Pierce then sets an appointment to meet with Robin, who he bribes for any information she can give on Lilly. She tells him about Wentz and his boss, "Grady", and claims they are dangerous. She leads Pierce to Lilly's apartment. Inside, he finds a bloody mattress and calls the police. At the police station, Detective Renner questions Pierce, and it slowly becomes apparent that he is a suspect. After several hours, Pierce is let go, though when he returns to his car he suspects that it has been searched by the police. The next day, Pierce meets with a P.I. who previously investigated Lilly's disappearance for her mother. He warns Pierce to back off.

At his apartment complex, Pierce is stopped by two men who attack him and force him inside. They check his voicemail and then beat his face with the phone. The larger man, "Six-Eight", holds him by his ankles over the balcony twelve stories up. The smaller, who Pierce realizes is Wentz, demands that he stays away. Pierce is hospitalized and forced to undergo plastic surgery. Detective Renner visits him in the hospital and questions him, but becomes a threat to Pierce's innocence when he records a potentially incriminating statement out of context. To avoid going to court and ruining his company's image, Pierce seeks help from a lawyer. On the day of the presentation, Pierce and his coworkers are successful in winning over their biggest investor, Maurice Goddard, though the stress of the ongoing investigation lingers on Pierce. Thinking back on anything else that could incriminate him, Pierce recalls when his car was searched and considers the possibility that the police were not responsible. He discovers an unfamiliar keycard in his backpack that accesses a storage unit, as well as a key to a padlock on his keyring. He visits the unit, purchased under his name, and finds Lilly's refrigerated corpse. Realizing that he has been set up but not believing Wentz is responsible, he moves Lilly's body and sets out to find the bigger threat.

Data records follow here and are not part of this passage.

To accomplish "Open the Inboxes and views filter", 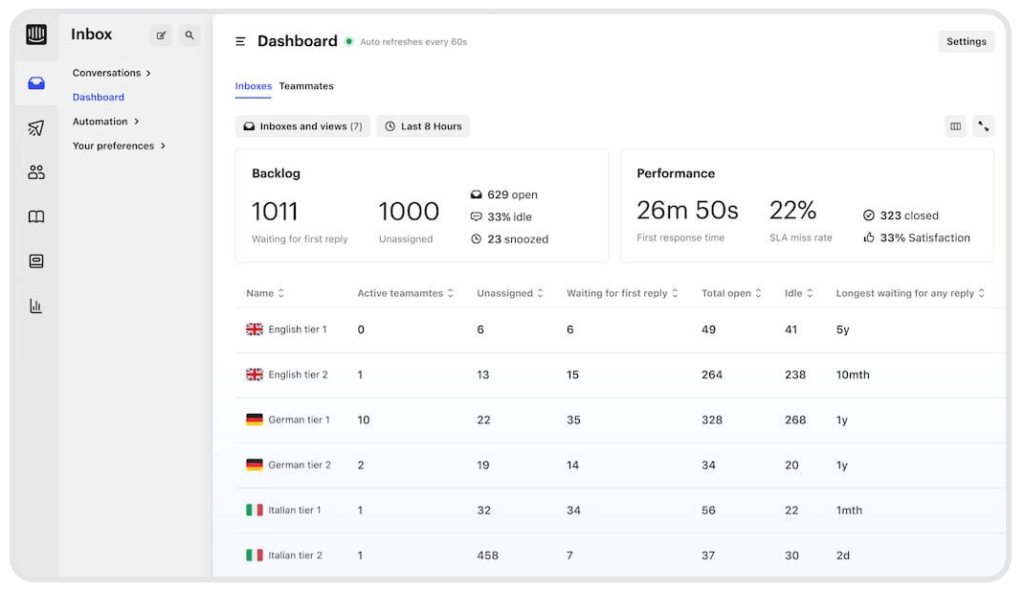I will [304, 126].
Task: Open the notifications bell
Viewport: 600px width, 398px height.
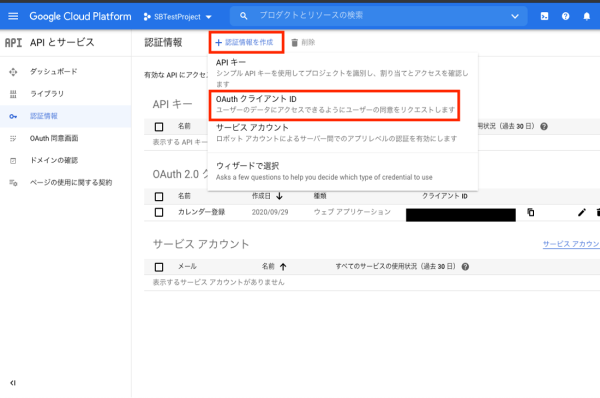Action: click(x=587, y=16)
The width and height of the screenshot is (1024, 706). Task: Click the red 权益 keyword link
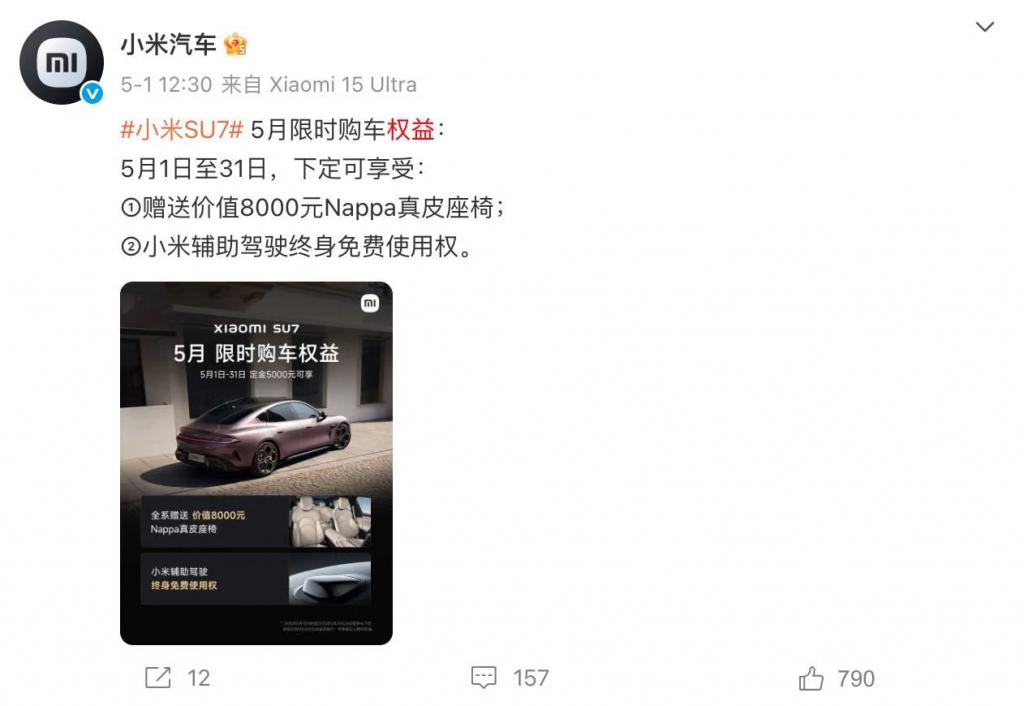tap(411, 129)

Believing that everything has been an act of collusion among competitors to incriminate him and get him out of the race, Pierce drives to his ex Nicole's house and accuses her of having leaked vital information. She denies it before kicking him out. Reflecting on his accusations, Pierce visits Robin, whose real name he learns is Lucy, to make amends, and discovers that she was also battered by Wentz and Six-Eight. Lucy explains that the last time she saw Lilly, there was an unfamiliar car parked in her driveway, and that she believed Wentz's boss Grady was there. Recognizing the description of the car to be that of his friend Cody Zeller, Pierce sets out to confront him. He calls him into Amedeo's laboratory. Locking both Zeller and himself inside, he leads him toward a confession that is captured by an audio recording. Zeller admits that he chose to use Lilly as bait for Pierce, knowing that he would feel a need to find her in order to make up for the death of Pierce's sister Isabelle, a prostitute who was murdered years ago by a serial killer. Pierce had blamed himself for it ever since, as he was unable to persuade her to leave the streets and come home. Zeller also reveals his employers to be Goddard and the pharmaceutical industry, stating that they did not want Amedeo's recipe to be released. Renner arrives, revealed to have given Pierce a wire to get a full confession from Zeller. Before he can arrest him, Wentz and Six-Eight arrive with a security guard as a hostage and a shootout ensues. Six-Eight and Zeller are killed instantly and Renner is injured. Pierce turns off the lights with a voice activated system and grabs Zeller's hidden gun. In one of the lab's rooms, he equips a pair of thermal goggles to navigate the darkness. When Wentz finds him in the dark, Pierce reactivates the lights and shoots him twice in the head, killing him. Pierce finds Renner wounded and helps him call for backup. In the aftermath, while the investigation in the lab goes underway, Pierce discusses with Charlie what the company's next steps should be now that their invention has been officially given the go-ahead. 

Recognizing his reluctance to trust those closest to him, Pierce reaches out to reconcile with Nicole.